The morning he shot Oswald, Ruby appears to have meandered around town for several hours, then wired some money to one of his dancers just a few minutes before he walked to police headquarters, conveniently arriving just as they were bringing Oswald out, and police have stated their transfer of Oswald was delayed because he wanted to change clothes. Seeing his chance, Ruby pushed through the crowd of reporters to shoot Oswald, captured in the iconic photo of Oswald reacting to the shot. Questioned about it in custody, Ruby claimed that he did it to spare Mrs. Kennedy the pain of having to go through a trial. Later, he regretted the shooting, when he realized it caused more problems for investigators and the country. He appears to have spent the rest of his life behind bars slowly losing his mind, since, in later interviews, he claimed people were being murdered in the cell next to him and claiming to have secret knowledge of the truth behind the assassination that would die with him. What I find most interesting is Ruby’s claim that he killed Oswald to spare Jacqueline Kennedy the pain of a trial. In Robert Oswald’s book, he reports that while he was in Dallas, in FBI custody, someone who identified himself as a Secret Service agent came in and started asking him questions about his family. The agent told Robert that he was doing this on behalf of Mrs. Kennedy, who wanted to know more about the man accused of shooting her husband.

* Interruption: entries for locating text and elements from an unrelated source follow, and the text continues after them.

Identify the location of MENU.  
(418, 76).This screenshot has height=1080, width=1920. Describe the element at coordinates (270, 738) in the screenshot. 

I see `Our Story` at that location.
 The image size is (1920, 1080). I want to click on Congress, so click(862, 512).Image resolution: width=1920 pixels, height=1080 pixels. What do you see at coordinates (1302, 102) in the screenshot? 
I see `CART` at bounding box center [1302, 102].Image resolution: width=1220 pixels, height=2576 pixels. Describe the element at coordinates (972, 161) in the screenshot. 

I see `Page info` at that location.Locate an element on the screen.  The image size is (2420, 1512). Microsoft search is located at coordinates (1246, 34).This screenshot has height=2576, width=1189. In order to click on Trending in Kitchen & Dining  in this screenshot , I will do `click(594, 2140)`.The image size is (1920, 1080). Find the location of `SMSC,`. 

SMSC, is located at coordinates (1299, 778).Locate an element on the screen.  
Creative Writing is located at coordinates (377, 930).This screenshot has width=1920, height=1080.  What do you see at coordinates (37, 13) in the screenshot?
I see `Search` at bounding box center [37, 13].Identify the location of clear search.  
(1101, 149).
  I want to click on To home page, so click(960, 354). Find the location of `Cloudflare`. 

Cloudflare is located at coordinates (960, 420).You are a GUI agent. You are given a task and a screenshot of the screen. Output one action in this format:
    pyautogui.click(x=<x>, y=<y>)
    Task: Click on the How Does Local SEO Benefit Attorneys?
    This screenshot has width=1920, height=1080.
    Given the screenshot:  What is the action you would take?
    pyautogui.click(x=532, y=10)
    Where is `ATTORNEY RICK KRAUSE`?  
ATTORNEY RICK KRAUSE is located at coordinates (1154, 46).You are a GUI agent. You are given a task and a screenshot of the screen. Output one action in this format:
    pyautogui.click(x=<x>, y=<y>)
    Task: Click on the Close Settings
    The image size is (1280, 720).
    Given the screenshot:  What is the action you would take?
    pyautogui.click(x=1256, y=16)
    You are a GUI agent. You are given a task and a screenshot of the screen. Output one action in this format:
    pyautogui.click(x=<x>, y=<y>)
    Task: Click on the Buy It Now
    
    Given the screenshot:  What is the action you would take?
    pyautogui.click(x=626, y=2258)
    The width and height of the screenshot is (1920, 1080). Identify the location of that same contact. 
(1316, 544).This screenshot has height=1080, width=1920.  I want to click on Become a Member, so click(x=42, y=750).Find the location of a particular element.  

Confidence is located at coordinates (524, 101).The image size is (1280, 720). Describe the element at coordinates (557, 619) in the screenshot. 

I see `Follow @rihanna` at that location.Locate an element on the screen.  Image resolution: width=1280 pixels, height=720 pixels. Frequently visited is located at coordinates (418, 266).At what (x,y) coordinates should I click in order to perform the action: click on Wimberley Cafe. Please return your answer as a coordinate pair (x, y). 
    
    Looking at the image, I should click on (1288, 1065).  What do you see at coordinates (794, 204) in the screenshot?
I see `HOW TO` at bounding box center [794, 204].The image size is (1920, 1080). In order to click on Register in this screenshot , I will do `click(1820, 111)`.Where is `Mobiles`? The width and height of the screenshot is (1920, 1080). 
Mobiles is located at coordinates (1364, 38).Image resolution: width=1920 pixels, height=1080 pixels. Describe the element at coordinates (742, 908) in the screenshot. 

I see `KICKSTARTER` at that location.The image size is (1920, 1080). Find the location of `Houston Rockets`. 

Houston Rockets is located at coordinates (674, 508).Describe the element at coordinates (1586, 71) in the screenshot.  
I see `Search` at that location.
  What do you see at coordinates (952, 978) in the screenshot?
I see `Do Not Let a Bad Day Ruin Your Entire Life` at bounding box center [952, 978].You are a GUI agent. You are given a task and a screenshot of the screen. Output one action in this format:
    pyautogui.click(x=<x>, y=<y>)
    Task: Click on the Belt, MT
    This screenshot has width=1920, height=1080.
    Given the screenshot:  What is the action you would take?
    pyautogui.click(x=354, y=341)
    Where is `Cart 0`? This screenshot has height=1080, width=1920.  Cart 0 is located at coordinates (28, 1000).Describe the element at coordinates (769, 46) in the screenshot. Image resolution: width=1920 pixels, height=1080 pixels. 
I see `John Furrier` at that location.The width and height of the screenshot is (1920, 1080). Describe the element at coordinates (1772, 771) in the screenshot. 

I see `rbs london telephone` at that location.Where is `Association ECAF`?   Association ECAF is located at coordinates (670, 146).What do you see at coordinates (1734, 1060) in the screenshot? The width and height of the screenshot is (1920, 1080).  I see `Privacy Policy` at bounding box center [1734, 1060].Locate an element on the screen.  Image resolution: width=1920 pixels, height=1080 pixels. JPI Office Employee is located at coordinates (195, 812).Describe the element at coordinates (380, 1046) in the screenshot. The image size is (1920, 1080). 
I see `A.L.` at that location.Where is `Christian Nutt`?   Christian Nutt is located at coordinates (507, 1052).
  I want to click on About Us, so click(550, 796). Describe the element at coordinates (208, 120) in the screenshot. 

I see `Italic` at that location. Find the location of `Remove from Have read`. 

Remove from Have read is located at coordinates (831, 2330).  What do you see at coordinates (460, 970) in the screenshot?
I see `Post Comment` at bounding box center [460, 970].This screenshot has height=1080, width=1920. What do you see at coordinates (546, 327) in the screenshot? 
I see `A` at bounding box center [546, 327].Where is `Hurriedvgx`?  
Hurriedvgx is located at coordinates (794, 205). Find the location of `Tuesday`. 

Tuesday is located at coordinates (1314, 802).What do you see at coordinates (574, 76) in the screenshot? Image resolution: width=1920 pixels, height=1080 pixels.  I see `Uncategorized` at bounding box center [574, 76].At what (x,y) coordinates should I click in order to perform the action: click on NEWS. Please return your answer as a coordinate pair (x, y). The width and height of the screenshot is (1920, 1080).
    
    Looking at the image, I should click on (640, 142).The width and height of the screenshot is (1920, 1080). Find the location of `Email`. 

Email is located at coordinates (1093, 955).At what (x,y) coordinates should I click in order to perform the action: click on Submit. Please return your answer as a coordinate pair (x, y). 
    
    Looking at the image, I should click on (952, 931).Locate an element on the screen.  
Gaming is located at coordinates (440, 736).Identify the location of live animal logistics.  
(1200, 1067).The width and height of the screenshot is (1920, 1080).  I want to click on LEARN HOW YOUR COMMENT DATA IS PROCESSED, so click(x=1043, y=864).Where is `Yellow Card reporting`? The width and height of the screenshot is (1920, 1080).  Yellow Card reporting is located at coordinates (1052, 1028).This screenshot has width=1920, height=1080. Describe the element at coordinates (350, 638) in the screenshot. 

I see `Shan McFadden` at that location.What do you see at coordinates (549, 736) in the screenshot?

Jacqueline Kennedy is almost single-handedly responsible for most of the mythology and iconography surrounding JFK. She told reporters just after the assassination that she and her husband had attended a performance of Camelot earlier in the year, and that JFK was struck by the line, “It shall not be forgot that once there was a spot, for one brief shining moment that was known as Camelot” which started the association of JFK’s administration with the legendary kingdom of King Arthur. One of the most iconic images from Kennedy’s funeral is that of John Jr. saluting his father’s casket as it passes by, and Jacqueline can clearly be seen in the video prompting him to go forward and salute. It was not the only tragedy to befall the First Couple that year. They lost a son, Patrick, in August who was only two days old. Tragedy seems to have followed the family and today, only daughter Caroline survives, leading a relatively low-key life in New York with her husband and children.